● **WORK TASK**: One number is the whole answer: how many lines of the records include "will".

PROVIDED DATA section start

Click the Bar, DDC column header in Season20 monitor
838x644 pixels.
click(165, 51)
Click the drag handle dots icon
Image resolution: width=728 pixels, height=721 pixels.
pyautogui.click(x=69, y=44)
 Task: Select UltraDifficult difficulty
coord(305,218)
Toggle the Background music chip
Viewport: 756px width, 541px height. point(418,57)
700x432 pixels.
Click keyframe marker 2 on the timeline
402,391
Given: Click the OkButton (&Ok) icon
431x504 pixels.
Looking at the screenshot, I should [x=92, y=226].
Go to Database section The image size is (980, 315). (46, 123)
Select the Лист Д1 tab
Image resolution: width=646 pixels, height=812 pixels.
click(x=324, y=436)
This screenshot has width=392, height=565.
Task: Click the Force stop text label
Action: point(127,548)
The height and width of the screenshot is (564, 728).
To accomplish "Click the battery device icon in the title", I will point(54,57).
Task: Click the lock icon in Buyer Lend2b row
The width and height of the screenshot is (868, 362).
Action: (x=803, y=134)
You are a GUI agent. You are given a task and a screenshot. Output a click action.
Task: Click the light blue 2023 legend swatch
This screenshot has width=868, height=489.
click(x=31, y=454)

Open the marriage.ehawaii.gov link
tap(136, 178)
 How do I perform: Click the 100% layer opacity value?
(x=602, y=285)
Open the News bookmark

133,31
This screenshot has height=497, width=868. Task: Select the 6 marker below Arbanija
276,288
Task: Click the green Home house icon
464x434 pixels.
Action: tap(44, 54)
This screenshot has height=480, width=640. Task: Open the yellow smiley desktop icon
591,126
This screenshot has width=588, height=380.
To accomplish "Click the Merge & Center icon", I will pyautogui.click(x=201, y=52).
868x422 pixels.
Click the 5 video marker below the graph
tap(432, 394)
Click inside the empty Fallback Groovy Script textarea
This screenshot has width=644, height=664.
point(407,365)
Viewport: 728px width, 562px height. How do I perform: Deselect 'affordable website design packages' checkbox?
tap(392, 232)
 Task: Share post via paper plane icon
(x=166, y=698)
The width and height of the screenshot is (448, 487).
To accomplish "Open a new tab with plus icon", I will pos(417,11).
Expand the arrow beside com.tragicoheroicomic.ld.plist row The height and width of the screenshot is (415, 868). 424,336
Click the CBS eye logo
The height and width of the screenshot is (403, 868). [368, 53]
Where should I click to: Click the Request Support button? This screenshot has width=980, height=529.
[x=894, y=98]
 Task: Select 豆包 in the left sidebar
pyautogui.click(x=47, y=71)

PROVIDED DATA section end

● **THE ANSWER**: 3